**Excerpted text**
────────────────────────────────────────

Maverick is the soundtrack to the 1994 American film of the same name. It was released in 1994 by Atlantic Records. The album peaked at number four on the Billboard Top Country Albums chart.

Overview
Three cuts from the album made the Hot Country Songs charts: "Renegades, Rebels and Rogues", performed by Tracy Lawrence, reached number 7; Clint Black's "A Good Run of Bad Luck", which also appeared on his album No Time to Kill, reached number 1; and Carlene Carter's "Something Already Gone" reached number 43.

The final track,  a rendition of "Amazing Grace", is credited to the "Maverick Choir". Performers on the song are John Anderson, Archer/Park (Randy Archer and Johnny Park), Clint Black, Suzy Bogguss, Gary Chapman, Billy Dean, Radney Foster, James Garner, Mel Gibson, Amy Grant, Noel Haggard, Faith Hill, Waylon Jennings, Hal Ketchum, Tracy Lawrence, Kathy Mattea, Reba McEntire, John Michael Montgomery, Michael Omartian, Eddie Rabbitt, Restless Heart, Ricky Van Shelton, Danny Shirley (of Confederate Railroad), Larry Stewart (who at this point was not a member of Restless Heart), Joy Lynn White, and Tammy Wynette, with solos by Black, Dean, Grant, Jennings, Ketchum, Mattea, McEntire, Restless Heart, and Wynette. All royalties from this rendition were donated to the Elizabeth Glaser Pediatric AIDS Foundation. Mark Hartley and Larry Fitzgerald were the album's executive producers.

────────────────────────────────────────

**Information provided**
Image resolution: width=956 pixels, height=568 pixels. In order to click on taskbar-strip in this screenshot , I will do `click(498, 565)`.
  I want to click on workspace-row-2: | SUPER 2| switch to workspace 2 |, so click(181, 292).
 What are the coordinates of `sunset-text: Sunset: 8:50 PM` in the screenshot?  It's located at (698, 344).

────────────────────────────────────────

**Task to carry out**
Return the text about the Maverick soundtrack album word for word, in full.

**Written response**
Maverick is the soundtrack to the 1994 American film of the same name. It was released in 1994 by Atlantic Records. The album peaked at number four on the Billboard Top Country Albums chart.

Overview
Three cuts from the album made the Hot Country Songs charts: "Renegades, Rebels and Rogues", performed by Tracy Lawrence, reached number 7; Clint Black's "A Good Run of Bad Luck", which also appeared on his album No Time to Kill, reached number 1; and Carlene Carter's "Something Already Gone" reached number 43.

The final track,  a rendition of "Amazing Grace", is credited to the "Maverick Choir". Performers on the song are John Anderson, Archer/Park (Randy Archer and Johnny Park), Clint Black, Suzy Bogguss, Gary Chapman, Billy Dean, Radney Foster, James Garner, Mel Gibson, Amy Grant, Noel Haggard, Faith Hill, Waylon Jennings, Hal Ketchum, Tracy Lawrence, Kathy Mattea, Reba McEntire, John Michael Montgomery, Michael Omartian, Eddie Rabbitt, Restless Heart, Ricky Van Shelton, Danny Shirley (of Confederate Railroad), Larry Stewart (who at this point was not a member of Restless Heart), Joy Lynn White, and Tammy Wynette, with solos by Black, Dean, Grant, Jennings, Ketchum, Mattea, McEntire, Restless Heart, and Wynette. All royalties from this rendition were donated to the Elizabeth Glaser Pediatric AIDS Foundation. Mark Hartley and Larry Fitzgerald were the album's executive producers.